When you are working on an outbound integration, remember that all your data is in more than one place simultaneously – likely multiple applications. If your source application’s data is bad, it will be bad everywhere, creating lasting hygiene issues that will take a lot of cleaning up.

Likewise, importing and exporting data from Salesforce to your product is not the same as real-time integration. Assuming this, is a grave error. When you export files in batches, you get a snapshot of the data at that given time. So, even if you import/export files repeatedly, (and people do) the data would still not be in sync in some applications.

So – decide if you want a batch or real-time integration. It will help keep your data quality high. A simple strategy is to audit your data for consistency and accuracy regularly. It will keep your information clean, and the cleaner it is, the easier the integration process.

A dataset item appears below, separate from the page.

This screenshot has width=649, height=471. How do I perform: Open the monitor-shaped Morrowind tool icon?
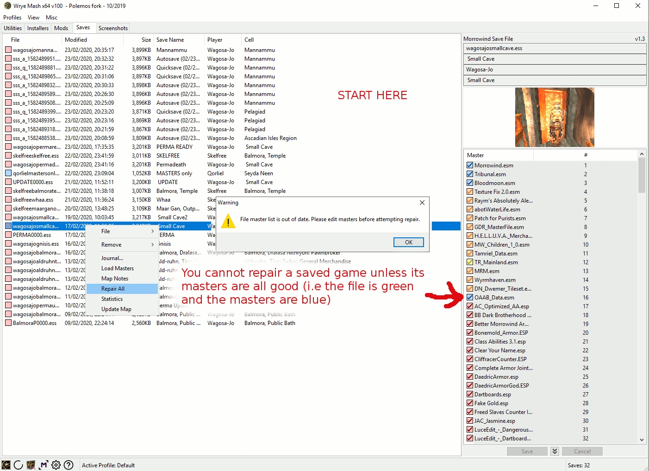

The only place success comes before work is in the dictionary

Speaking of dictionaries….Documentation often comes as an afterthought; something tacked on at the end of the list. Don’t make that mistake. Like you would write and compile comprehensive documentation for your core product, do the same for integrations.

If your solution supports multiple integrations, then it is even more crucial. You and your team will be thanking yourselves for developing and maintaining excellent documentation with a clear taxonomy and definitions of integration components in the future.

Track your users for effectiveness

Integrations are not one-time, quick fix features. They expose the depth and breadth of your solution or platform, opening new paths to attract prospects and give your customers and partners the incentive to engage and succeed, leading to greater satisfaction and retention.

In short, integrations make your platform or service more valuable, which is why it is essential to assess their effectiveness. Just like you would track the impact of your marketing strategies or measure how well your core product is doing, you need to track the users who utilize your integrations.

Identify how they use your integrations in different ways and then take further decisions on where to focus your efforts and time – engineering, support, partnership, or marketing. This enables you to forge a better experience for your customers and partners.

So how does FuseGenie® help?

In today’s digitally transformed and software-centric business environment, you need to be able to act quickly in response to customer needs, and changes in the competitive landscape.

Effective in-app and on-platform software integrations allow your teams, customers and partners to access data and create new sources of value inside the applications of their choice. There’s no need to learn new paradigms or switch between systems, thereby reducing investment, time to market, training and ongoing costs.

FuseGenie® believes that the success in this ecosystem is measured by the ability to deliver value to the ultimate customer.

Our proven integration and automation platform, combined with our trademark magic, enables us to deliver integrated solutions to technology partner-led businesses that are greater than the sum of their parts, helping to drive broader growth and new market opportunities. For some this may not yet seem relevant to their business. But at the rate business applications technologies are advancing and becoming more affordable via SaaS, a well designed integration approach can bring increased efficiencies, enhanced customer experiences and new revenue streams.

With digital transformation well underway, now accelerated by macroeconomic factors, partner-centric ICT businesses that don’t evaluate how in-app and on-platform software integrations fit into their business technology strategy and act on the opportunities they bring, will be left speaking an obsolete language.